Le prince du Powys-Land, tout en continuant de chasser sur ses montagnes et dans ses vallées, s’aperçut que l’abondance du gibier, aussi bien que l’absence des chevaliers normands, qui affectaient de le traiter d’égal, n’avaient point pour lui le même charme que la vue de sa légère et belle Éveline suivant la chasse montée sur un palefroi blanc. Enfin, jetant désormais de côté toute hésitation, il mit dans sa confidence son chapelain, homme capable et plein de sagacité.

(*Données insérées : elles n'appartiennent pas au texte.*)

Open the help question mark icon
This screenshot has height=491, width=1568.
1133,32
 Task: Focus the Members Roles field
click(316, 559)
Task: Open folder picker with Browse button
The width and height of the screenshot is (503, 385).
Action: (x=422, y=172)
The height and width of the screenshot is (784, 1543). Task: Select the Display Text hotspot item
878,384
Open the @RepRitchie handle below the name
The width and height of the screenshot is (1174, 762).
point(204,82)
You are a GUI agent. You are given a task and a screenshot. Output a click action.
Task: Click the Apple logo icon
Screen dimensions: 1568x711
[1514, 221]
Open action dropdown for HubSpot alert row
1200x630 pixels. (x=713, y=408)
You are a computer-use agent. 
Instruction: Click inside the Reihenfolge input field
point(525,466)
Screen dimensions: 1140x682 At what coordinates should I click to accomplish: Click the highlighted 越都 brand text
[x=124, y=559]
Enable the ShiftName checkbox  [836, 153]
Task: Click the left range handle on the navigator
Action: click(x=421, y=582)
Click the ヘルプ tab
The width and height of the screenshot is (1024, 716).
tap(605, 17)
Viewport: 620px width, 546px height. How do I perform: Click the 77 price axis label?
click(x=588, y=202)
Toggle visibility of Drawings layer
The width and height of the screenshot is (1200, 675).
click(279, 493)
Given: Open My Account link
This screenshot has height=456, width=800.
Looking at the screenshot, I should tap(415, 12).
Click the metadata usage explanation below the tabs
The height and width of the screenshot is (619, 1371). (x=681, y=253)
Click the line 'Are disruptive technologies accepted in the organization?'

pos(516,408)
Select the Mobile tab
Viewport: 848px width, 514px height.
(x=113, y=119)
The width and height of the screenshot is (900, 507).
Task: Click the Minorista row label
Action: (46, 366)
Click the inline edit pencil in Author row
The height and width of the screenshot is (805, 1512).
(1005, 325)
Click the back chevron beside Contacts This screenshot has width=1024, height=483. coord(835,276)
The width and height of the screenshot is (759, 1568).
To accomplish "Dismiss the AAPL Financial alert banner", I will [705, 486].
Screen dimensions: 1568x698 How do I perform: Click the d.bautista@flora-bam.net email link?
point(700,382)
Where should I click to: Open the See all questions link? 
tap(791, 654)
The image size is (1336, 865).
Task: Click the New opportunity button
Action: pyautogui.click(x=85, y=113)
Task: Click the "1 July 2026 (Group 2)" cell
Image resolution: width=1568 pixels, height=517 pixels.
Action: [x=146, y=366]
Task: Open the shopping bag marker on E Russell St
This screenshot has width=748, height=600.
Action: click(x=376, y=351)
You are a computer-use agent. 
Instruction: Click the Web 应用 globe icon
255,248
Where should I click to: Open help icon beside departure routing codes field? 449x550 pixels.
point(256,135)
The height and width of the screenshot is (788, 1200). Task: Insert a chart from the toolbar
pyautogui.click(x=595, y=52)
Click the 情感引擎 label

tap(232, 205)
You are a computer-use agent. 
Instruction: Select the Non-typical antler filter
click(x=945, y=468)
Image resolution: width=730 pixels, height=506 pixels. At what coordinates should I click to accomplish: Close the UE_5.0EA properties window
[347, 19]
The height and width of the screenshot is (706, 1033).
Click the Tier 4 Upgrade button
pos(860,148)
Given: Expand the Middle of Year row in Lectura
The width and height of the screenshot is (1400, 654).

La confiance du maître flatta l’orgueil de ce dernier, qui vit en outre que le but auquel on tendait pourrait profiter à son ordre et à lui-même. Par son conseil, les procédures pour obtenir le divorce de Gwenwyn furent poursuivies sous les plus favorables auspices, et l’infortunée Brengwain fut reléguée dans un cloître : peut-être ce séjour était-il pour elle moins triste et moins monotone que la retraite solitaire où elle s’était vue délaissée par son mari, depuis l’instant où celui-ci avait désespéré de devenir père. Le moine Einion s’adressa aussi aux chefs et aux principaux seigneurs gallois ; il leur représenta les avantages que dans les guerres futures ils seraient sûrs d’obtenir ; une fois maîtres de Garde-Douloureuse, il leur faisait observer que, pendant plus d’un siècle, cette forteresse avait couvert et protégé une étendue de terrain considérable ; qu’elle rendait leurs courses difficiles et leur retraite périlleuse ; qu’en un mot elle les empêchait de pousser leurs incursions jusqu’à Shrewsbury. Quant au mariage avec la damoiselle saxonne, le bon père donna à entendre que les liens que Gwenwyn allait former pourraient n’être pas plus durables que ceux qui l’unissaient à sa précédente épouse, Brengwain.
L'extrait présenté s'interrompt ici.